## Task to complete
Using the entries below, copy exactly each line from the line with "Task: Click the line" up to and including the line with "Toggle alphabetical sort of test results", with every picture left out.

## Materials provided
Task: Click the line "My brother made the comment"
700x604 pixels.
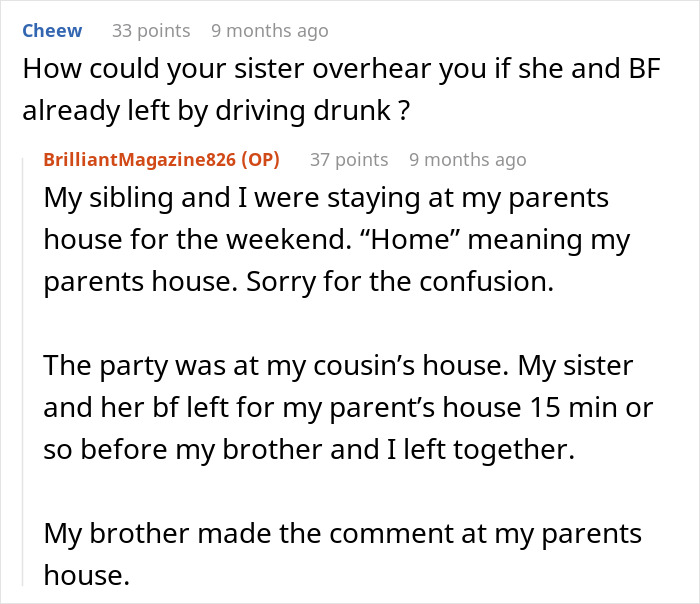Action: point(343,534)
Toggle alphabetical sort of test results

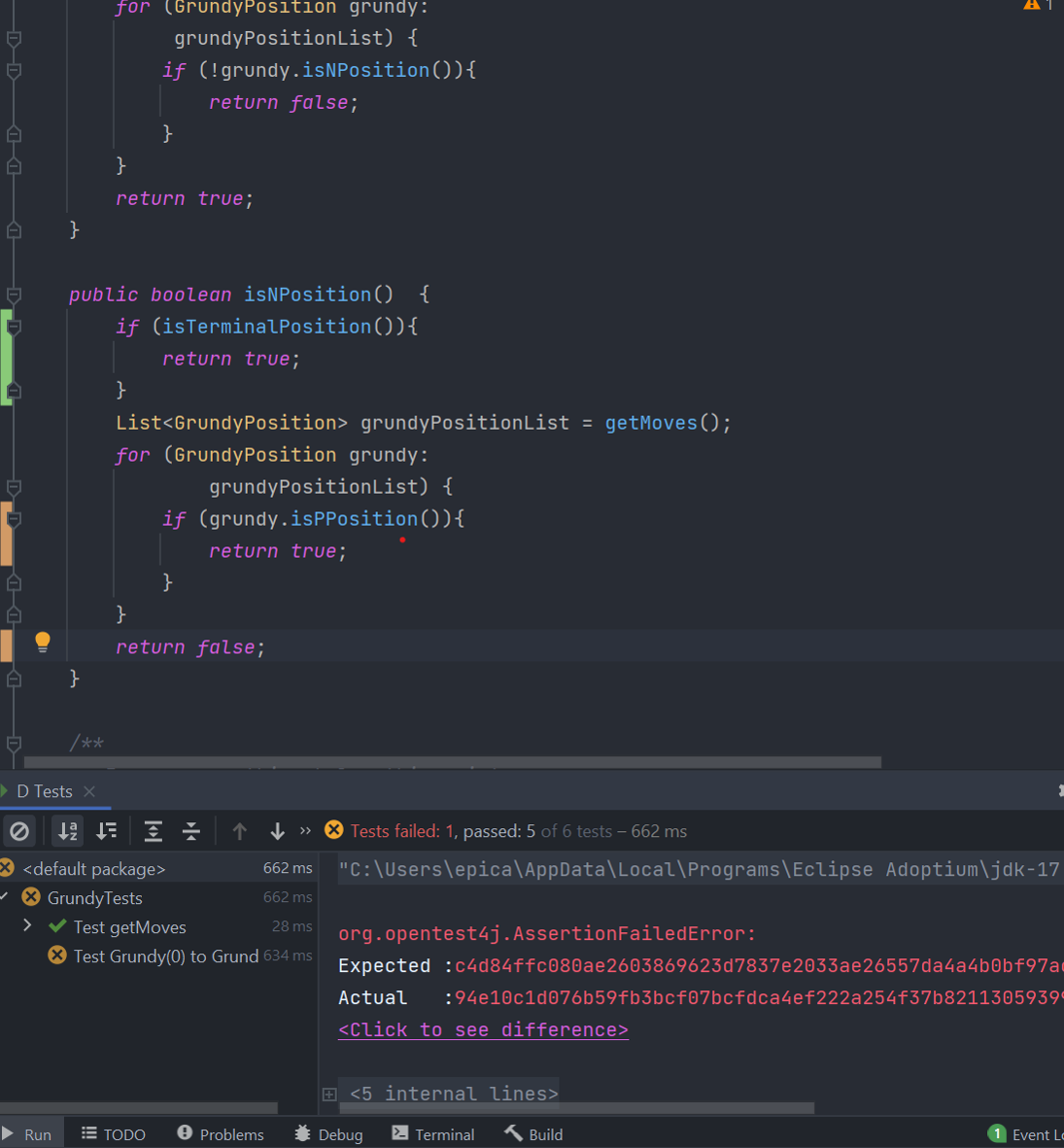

==

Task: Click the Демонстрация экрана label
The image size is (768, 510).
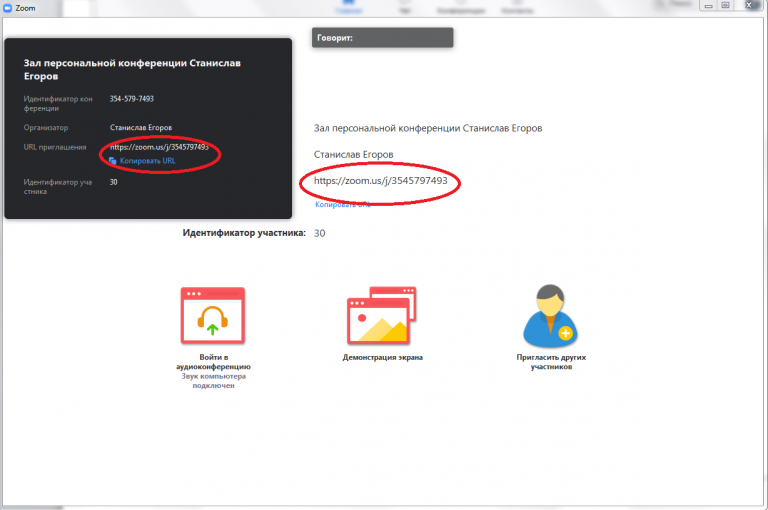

## Solution to the exercise
Task: Click the line "My brother made the comment"
700x604 pixels.
Action: point(343,534)
Toggle alphabetical sort of test results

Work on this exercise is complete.